Flüchtlingsrat Niedersachsen - Pressemitteilung vom 3. Juli 2018

Flüchtlingsrat Niedersachsen zum CDU/CSU-"Kompromiss": Europa braucht keine weiteren Lager!


Der Flüchtlingsrat Niedersachsen ist bestürzt über das gestrige Ergebnis der Auseinandersetzungen zwischen CDU und CSU; Europa braucht keine weiteren Lager an seinen Innen- und Außengrenzen.

"Die Internierung von Schutzsuchenden an der deutschen Grenze würde einen zivilisatorischen Rückschritt bedeuten. Es besorgt uns zu sehen, wie Europa momentan von populistischer Abschottungsrhetorik gelenkt wird", erklärt Sebastian Rose vom Flüchtlingsrat Niedersachsen. "Die SPD darf unter keinen Umständen dem Irrglauben der Unionsparteien zustimmen, dass Lager - seien es AnkER-Zentren oder Transitzonen - das Allheilmittel der Flüchtlingspolitik sind."

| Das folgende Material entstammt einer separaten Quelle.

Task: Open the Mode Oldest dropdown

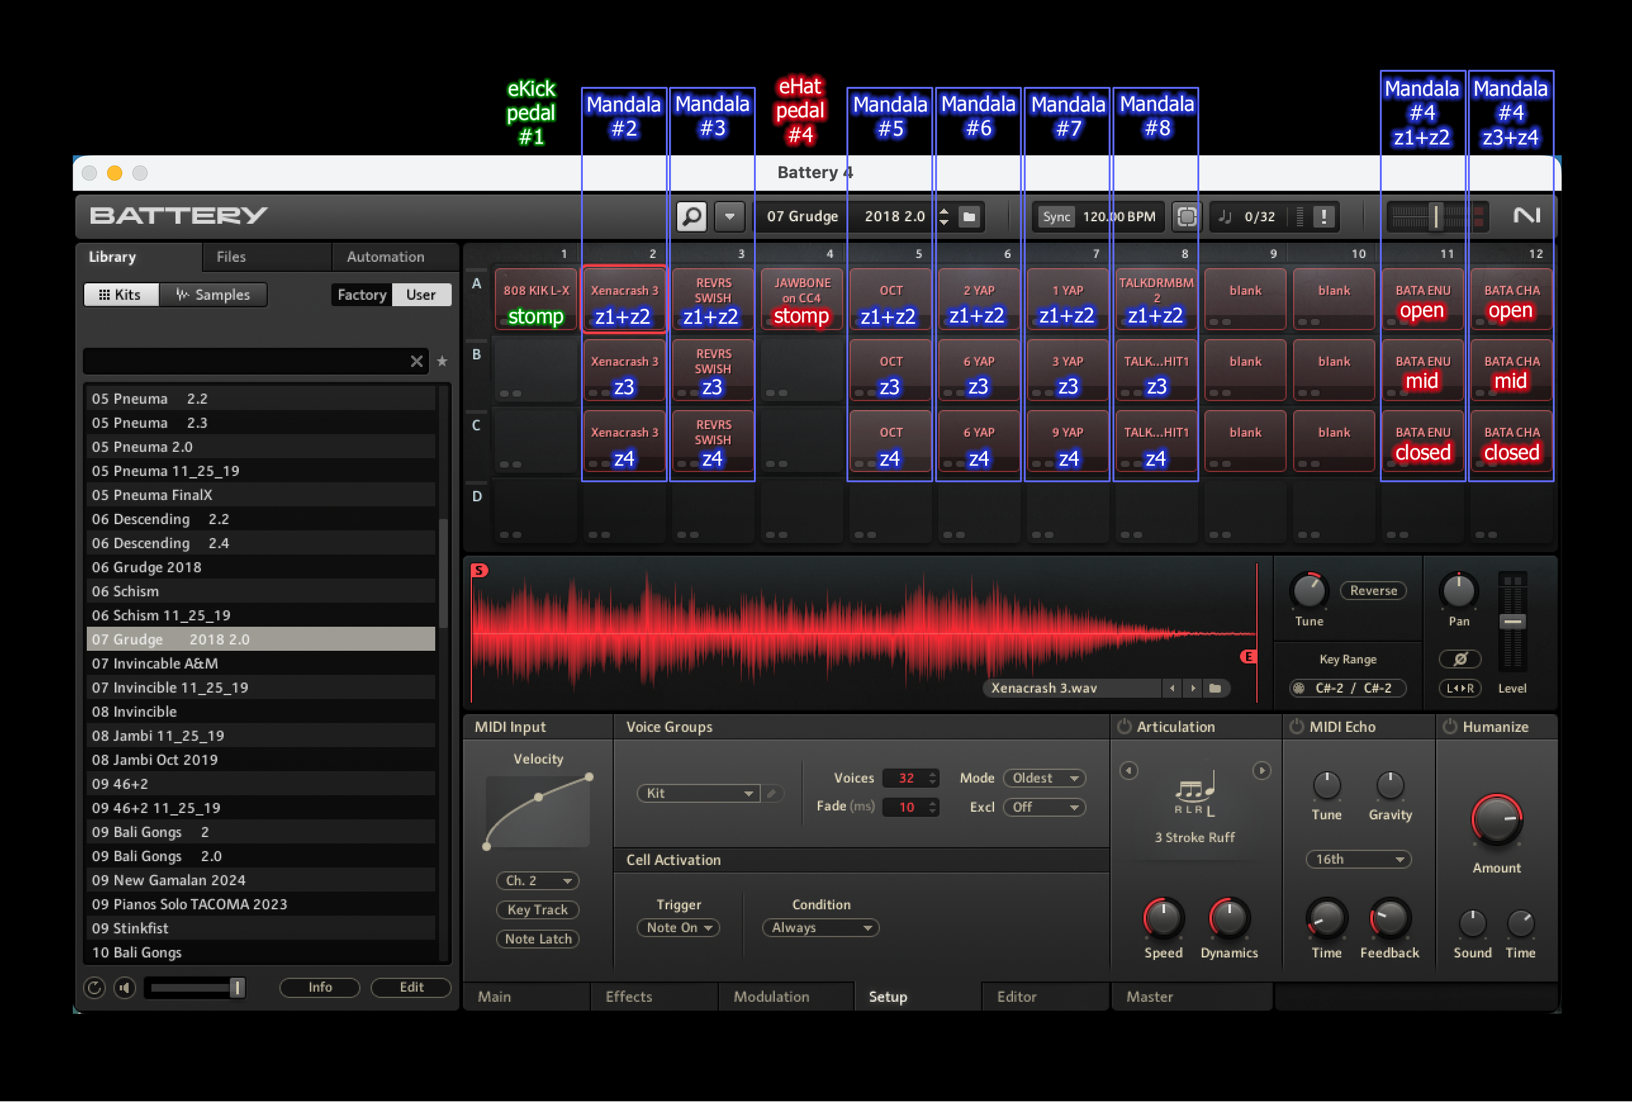Action: tap(1044, 778)
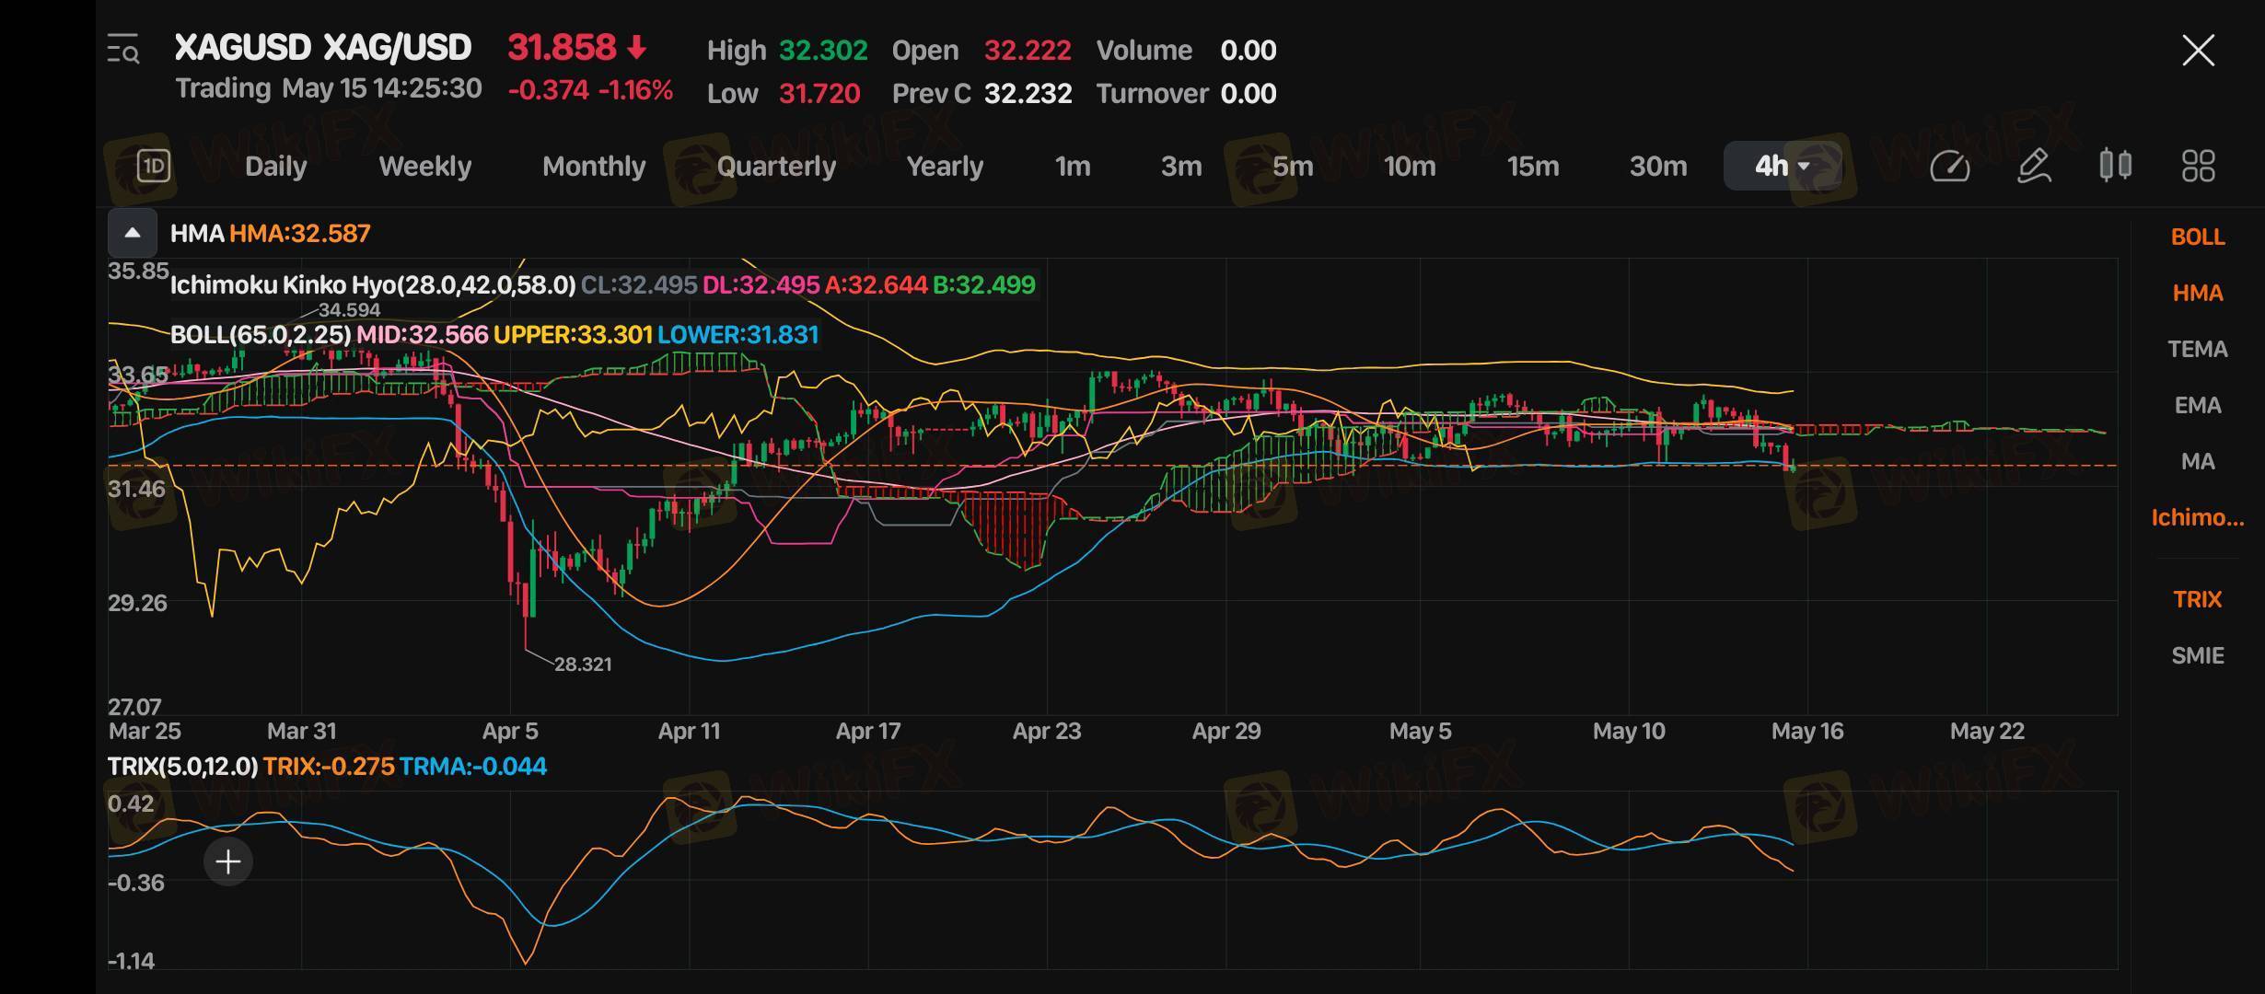Viewport: 2265px width, 994px height.
Task: Toggle the BOLL indicator off
Action: (x=2197, y=237)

Auch die derzeitige politische Auseinandersetzung um nationale Grenzkontrollen und die Zurückweisung von Asylsuchenden in andere EU-Staaten weist in vielerlei Hinsicht irrationale Züge auf: Trotz der niedrigen Zahl der ankommenden Flüchtlinge (41.000 Menschen flohen nach Angaben des UNHCR 2018 bislang über das Mittelmeer, 2015 waren es eine Million Menschen) stellt die CSU ultimative Forderungen nach nationalen Grenzkontrollen. Selbst konservative Verfassungsrechtler halten diese für europarechtswidrig.[1]

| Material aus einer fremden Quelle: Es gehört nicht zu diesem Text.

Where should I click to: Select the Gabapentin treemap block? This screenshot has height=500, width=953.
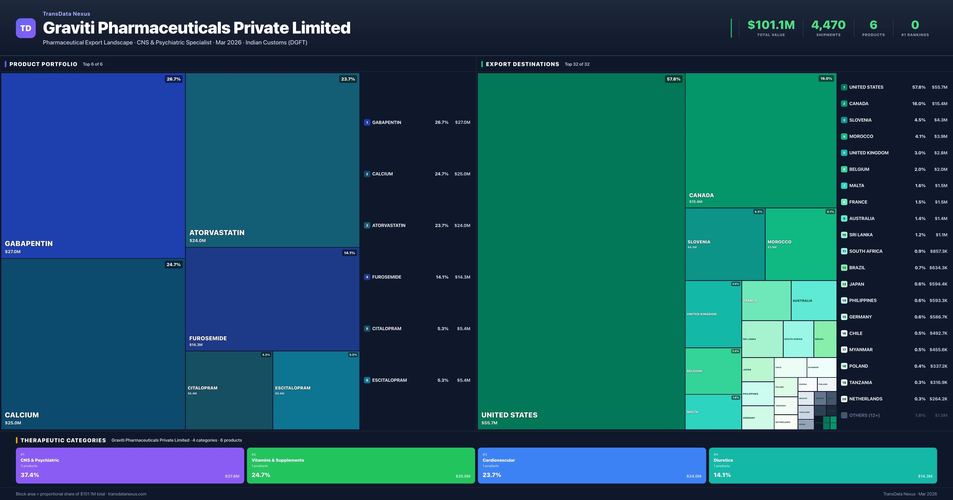[93, 165]
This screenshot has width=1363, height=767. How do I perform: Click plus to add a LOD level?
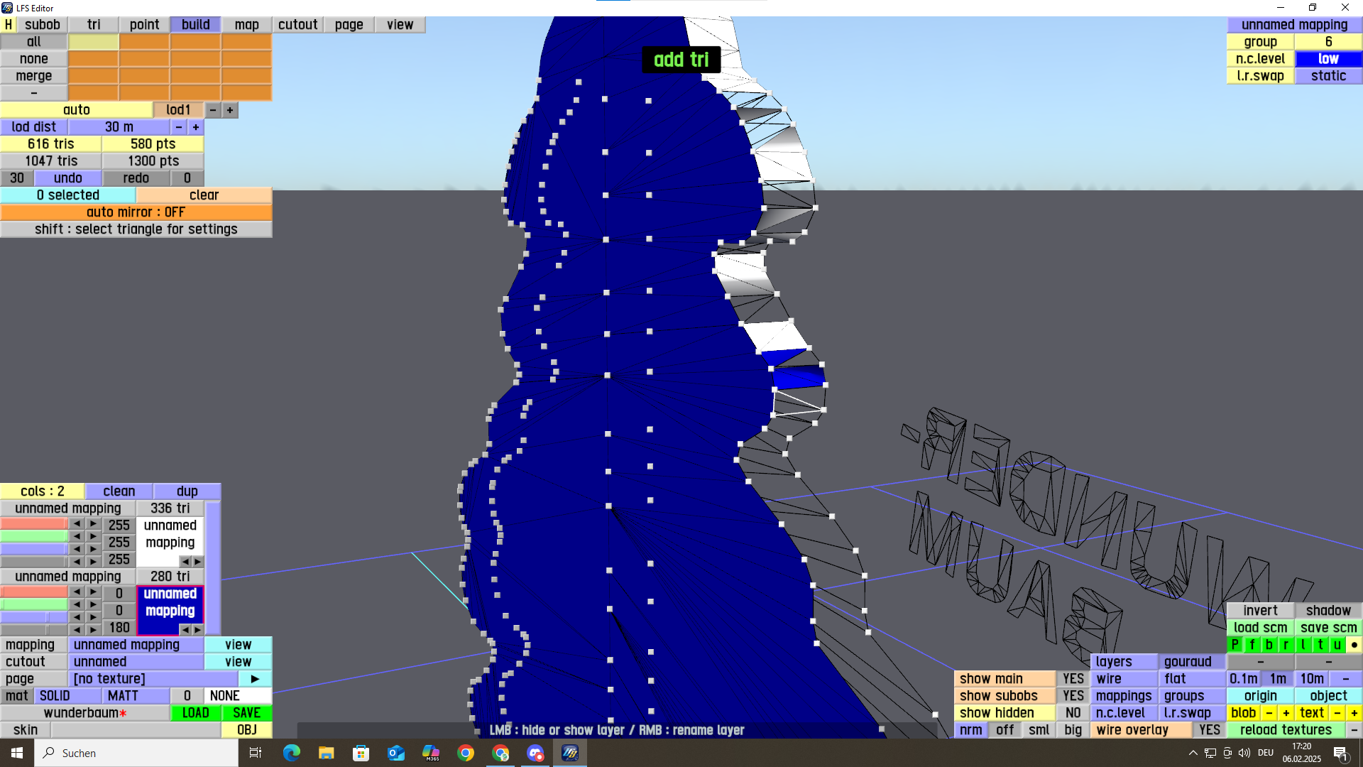tap(230, 110)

"Wer um sein Leben flieht, zu Fuß durch die Sahara läuft, von Milizen geführte Gefangenenlager in Libyen und die Überquerung des Mittelmeers in nicht seetüchtigen und überfüllten Schlauchbooten übersteht, sollte in Europa nicht weiterer Schikane ausgesetzt werden, sondern vielmehr Perspektiven aufgezeigt bekommen", so Laura Müller vom Flüchtlingsrat. Mehr Abschreckung wird die Zahl der Schutzsuchenden nicht reduzieren können. Die Abschreckungswirkung der Lager in Europa wird den Terror, den Krieg und die Verfolgung in vielen Herkunftsländern sobald nicht überbieten können. Durch Kontrollen und Strafen sollen Asylsuchende dazu gebracht werden, im dem Land zu bleiben, in dem sie zuerst registriert wurden. Eine dezidiert menschenrechtliche Position hat in diesem Streit kaum noch Chancen, Gehör zu finden. Dabei übersehen viele europäische und deutsche Entscheider_innen allerdings, dass Schutzsuchende vor Krieg und Verfolgung fliehen. Allein im Süden Syriens sind in Folge der kriegerischen Auseinandersetzungen der letzten Wochen derzeit rund 270.000 Menschen auf der Flucht.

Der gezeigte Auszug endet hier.